Poucos textos das Escrituras transmitem tanta segurança quanto o Salmo 91. Conhecido como o “salmo da proteção”, ele tem consolado gerações em tempos de medo e incerteza. Vamos meditar em seus principais movimentos.
O convite ao abrigo (v.1-2)
O salmo começa com uma imagem poderosa: habitar no “esconderijo do Altíssimo”. Não se trata de uma visita ocasional, mas de morada — um lugar de descanso constante. A proteção nasce da intimidade com Deus.
“Direi do Senhor: Ele é o meu refúgio e a minha fortaleza, o meu Deus, em quem confio.” — Salmos 91:2
A promessa de livramento (v.3-8)
Os versículos seguintes descrevem perigos — laços, pestes, o terror da noite, a flecha do dia. A cada ameaça, o salmo responde com uma promessa de cuidado.

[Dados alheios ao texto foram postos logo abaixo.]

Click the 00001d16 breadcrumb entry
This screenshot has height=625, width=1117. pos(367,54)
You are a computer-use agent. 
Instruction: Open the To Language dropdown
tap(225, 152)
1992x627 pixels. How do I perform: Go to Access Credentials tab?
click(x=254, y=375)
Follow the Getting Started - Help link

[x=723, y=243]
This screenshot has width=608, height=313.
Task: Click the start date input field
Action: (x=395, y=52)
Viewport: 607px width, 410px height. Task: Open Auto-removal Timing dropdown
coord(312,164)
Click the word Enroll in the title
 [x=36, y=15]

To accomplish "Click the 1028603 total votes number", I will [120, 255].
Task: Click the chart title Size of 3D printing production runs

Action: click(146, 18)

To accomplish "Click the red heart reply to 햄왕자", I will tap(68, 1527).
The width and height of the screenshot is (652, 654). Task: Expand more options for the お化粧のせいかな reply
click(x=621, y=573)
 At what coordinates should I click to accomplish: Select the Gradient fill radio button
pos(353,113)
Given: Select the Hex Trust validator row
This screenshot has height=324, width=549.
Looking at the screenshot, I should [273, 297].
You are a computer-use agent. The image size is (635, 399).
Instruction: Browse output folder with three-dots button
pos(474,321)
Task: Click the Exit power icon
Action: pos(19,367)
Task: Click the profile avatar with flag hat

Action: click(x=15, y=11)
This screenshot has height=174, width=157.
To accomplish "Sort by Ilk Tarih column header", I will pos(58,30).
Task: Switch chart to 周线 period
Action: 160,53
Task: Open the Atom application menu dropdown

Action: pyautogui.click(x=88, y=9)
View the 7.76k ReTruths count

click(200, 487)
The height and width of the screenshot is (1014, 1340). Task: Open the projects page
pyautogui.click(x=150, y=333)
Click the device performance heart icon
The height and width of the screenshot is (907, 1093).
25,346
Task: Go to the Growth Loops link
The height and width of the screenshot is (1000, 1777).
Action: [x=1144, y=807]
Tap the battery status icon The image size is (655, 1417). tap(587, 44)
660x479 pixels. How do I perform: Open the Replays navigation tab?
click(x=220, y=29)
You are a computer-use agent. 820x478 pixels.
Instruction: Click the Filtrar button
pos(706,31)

A mensagem central não é a ausência de perigo, mas a presença de Deus em meio a ele.
O cuidado dos anjos (v.9-13)
“Aos seus anjos dará ordens a teu respeito, para te guardarem em todos os teus caminhos.” Aqui o salmo revela que a proteção divina é ativa e atenta, acompanhando cada passo de quem confia.
A resposta de Deus (v.14-16)
O salmo termina com Deus falando em primeira pessoa: livrar, proteger, responder, estar presente na angústia e satisfazer com longa vida. É a confirmação de que o refúgio não é uma teoria — é uma promessa pessoal.
Como meditar no Salmo 91
- Leia-o em voz alta, devagar, como uma oração.
- Escolha um versículo para guardar no coração durante a semana.
- Transforme as promessas em declarações de confiança diante dos seus medos.
Que este salmo seja, para você, um abrigo seguro em qualquer tempo.